**Textauszug**
^^^^^^^^^^^^^^^^
Keine Therapie für bedürftige Kinder

Kinder, die am Aufmerksamkeits-Defizitsyndrom leiden, bleiben in Basel bis zu einem Jahr ohne Hilfe – weil der Staat das Betreuungssystem wechselt.

«Vater ist in grosser Not und die Mutter blicket stumm»: Der «Zappelphilipp».

Kinder, die am Aufmerksamkeits-Defizitsyndrom leiden, bleiben in Basel bis zu einem Jahr ohne Hilfe – weil der Staat das Betreuungssystem wechselt.

Jan ist neun und gewohnt, sich durchzukämpfen. Er ist das jüngste von zehn Geschwistern. Der Basler Schüler leidet unter dem Aufmerksamkeitsdefizit-Syndrom (ADHS).

Bis vor Kurzem ist er damit ganz gut klargekommen. In den vergangenen Wochen aber ist er dreimal aus dem Unterricht abgehauen. Er kann sich schlechter konzentrieren, wird schneller wütend, sagen die Eltern.
^^^^^^^^^^^^^^^^
**Bereitgestellte Einträge**

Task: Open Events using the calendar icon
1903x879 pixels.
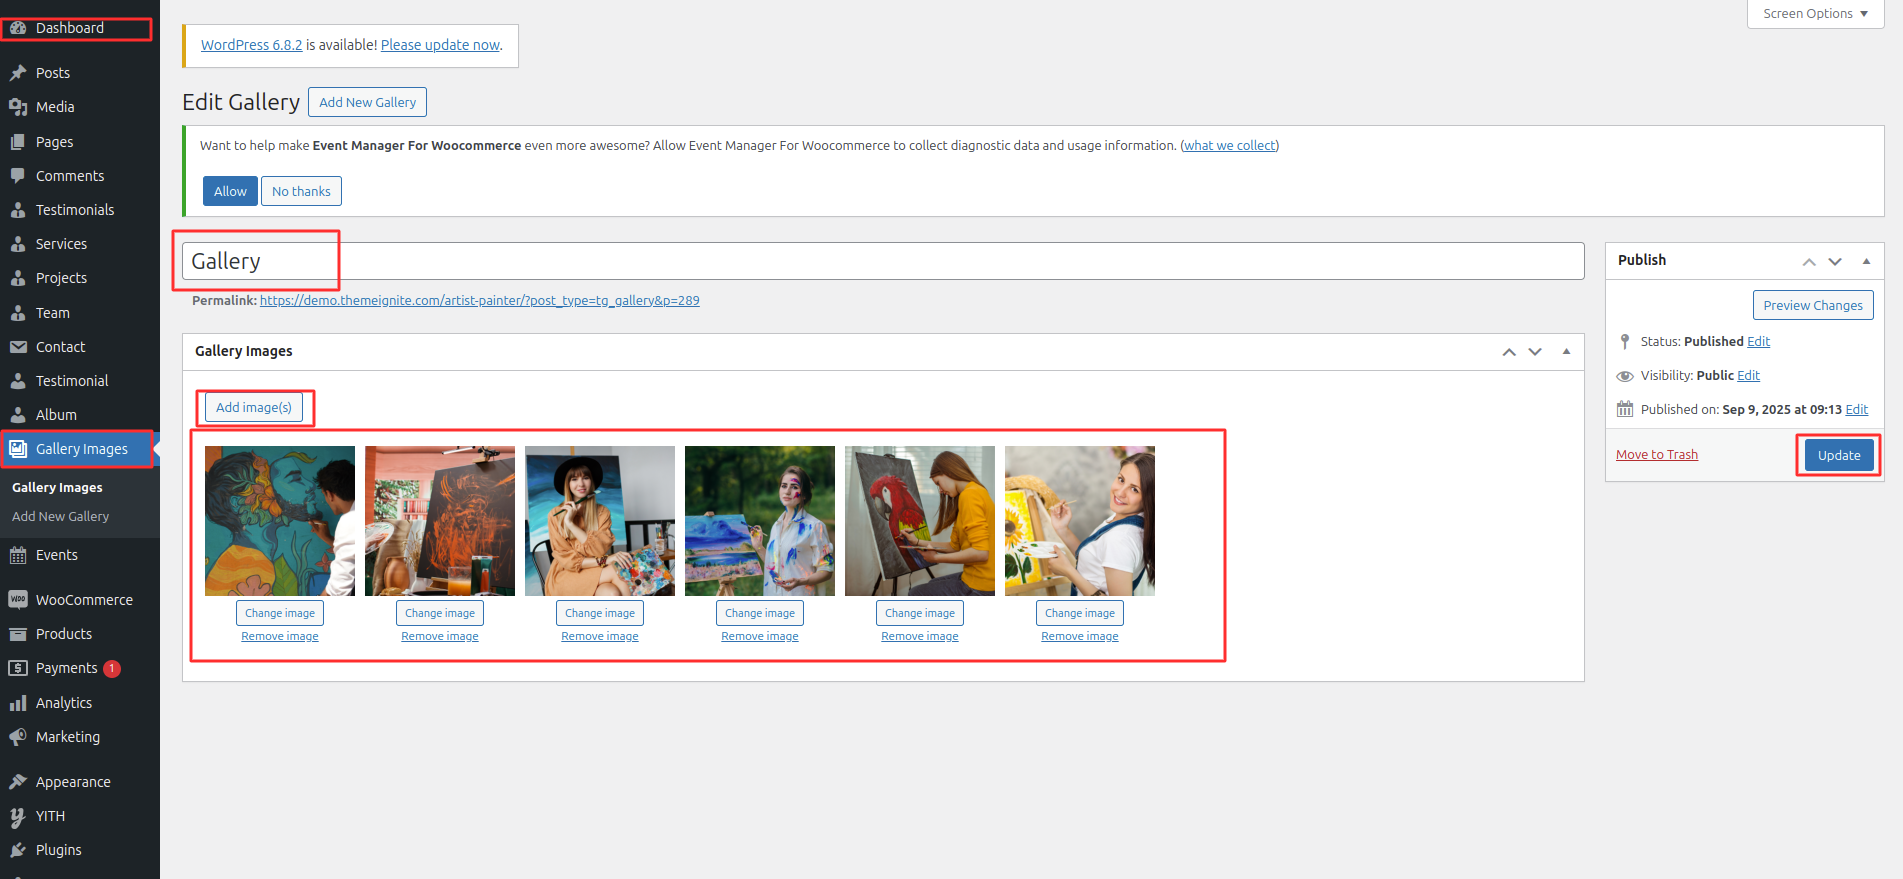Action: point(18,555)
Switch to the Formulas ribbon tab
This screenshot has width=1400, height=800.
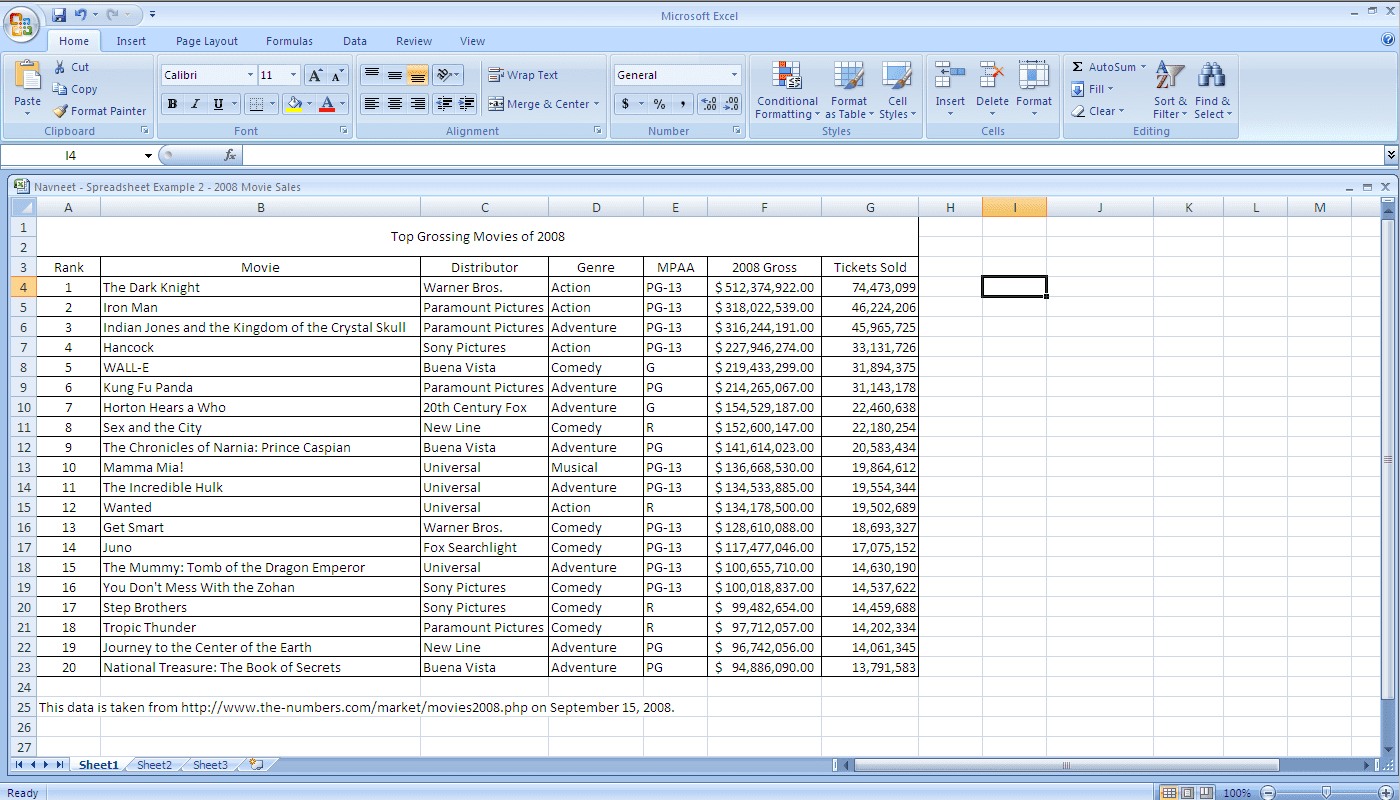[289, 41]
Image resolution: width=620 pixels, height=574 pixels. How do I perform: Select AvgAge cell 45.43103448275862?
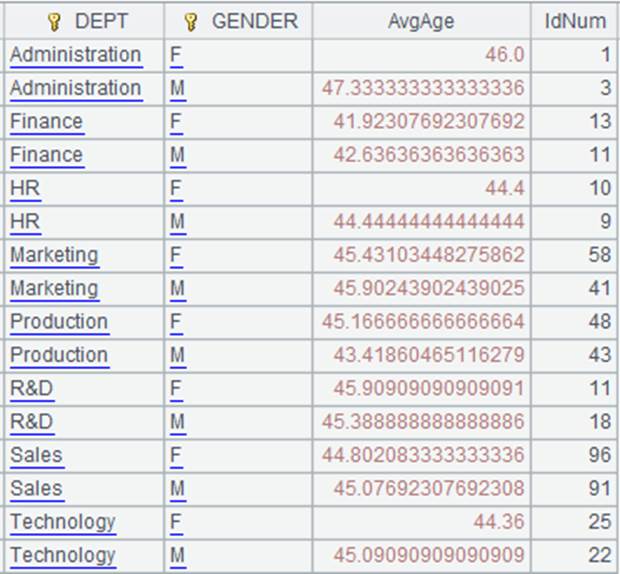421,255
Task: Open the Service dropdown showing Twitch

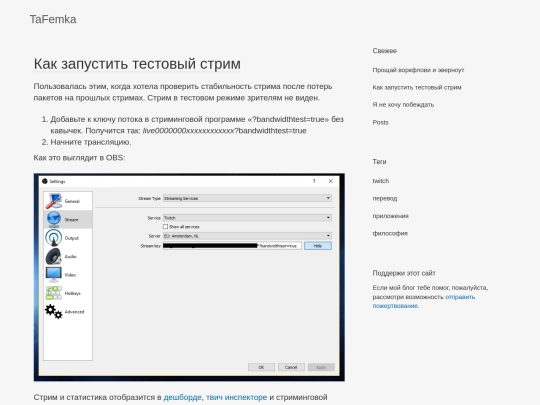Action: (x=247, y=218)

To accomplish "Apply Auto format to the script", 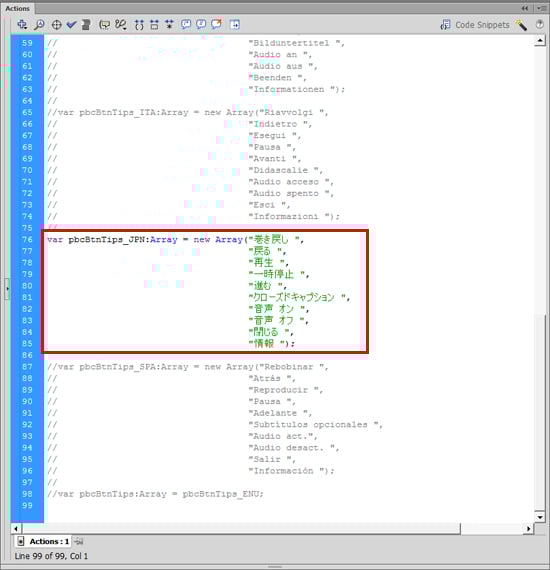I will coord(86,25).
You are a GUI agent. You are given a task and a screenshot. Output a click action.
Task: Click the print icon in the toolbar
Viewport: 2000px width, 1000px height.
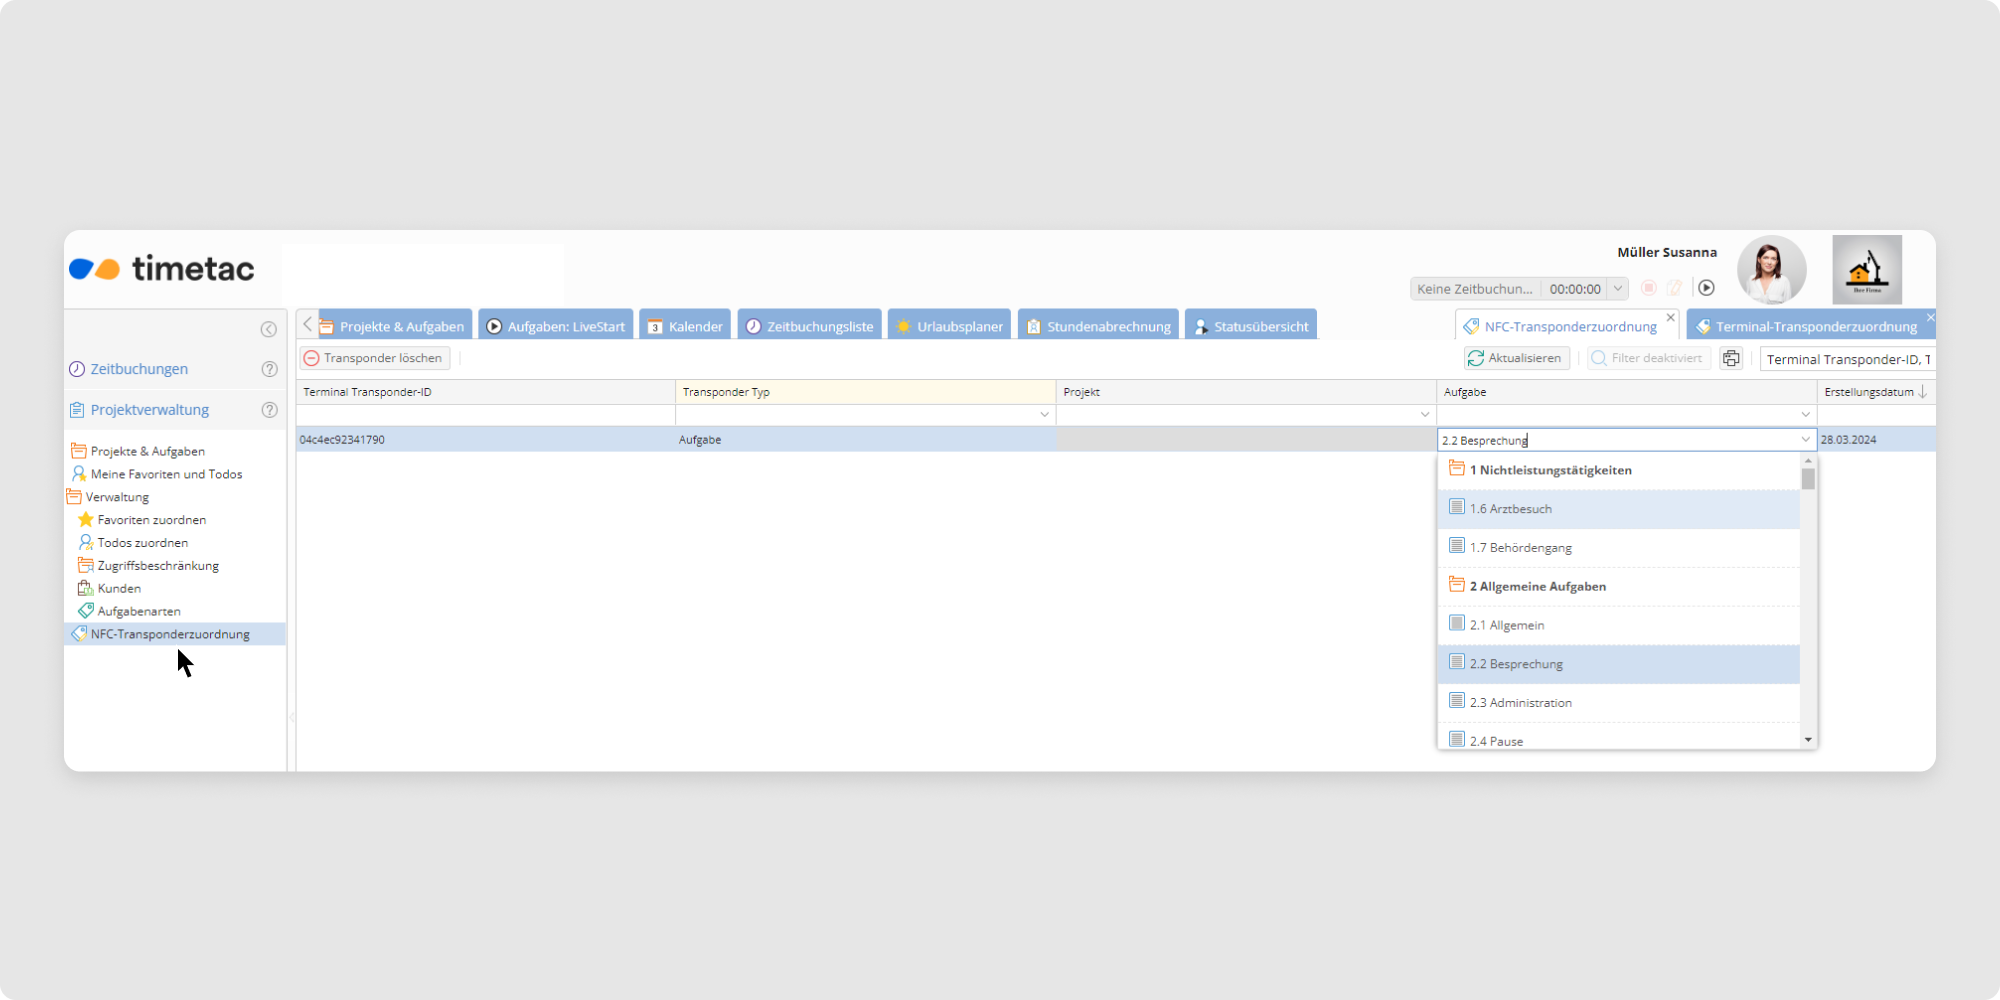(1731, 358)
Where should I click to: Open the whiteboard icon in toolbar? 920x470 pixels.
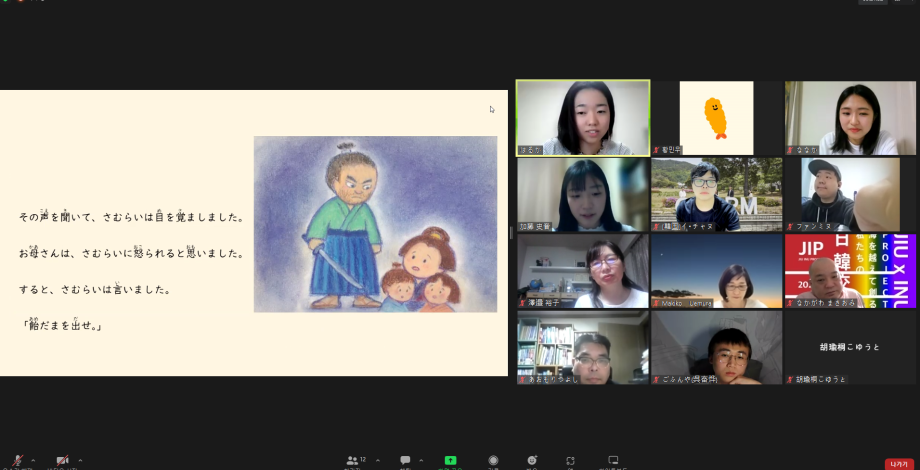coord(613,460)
^^^^^^^^^^^^^^^^
**Aufgabenstellung**
Zähle alle Veränderungen in Jans Verhalten auf, die der Textauszug für die jüngste Zeit nennt.

**Lösung**
- Er ist in den vergangenen Wochen dreimal aus dem Unterricht abgehauen.
- Er kann sich schlechter konzentrieren.
- Er wird schneller wütend.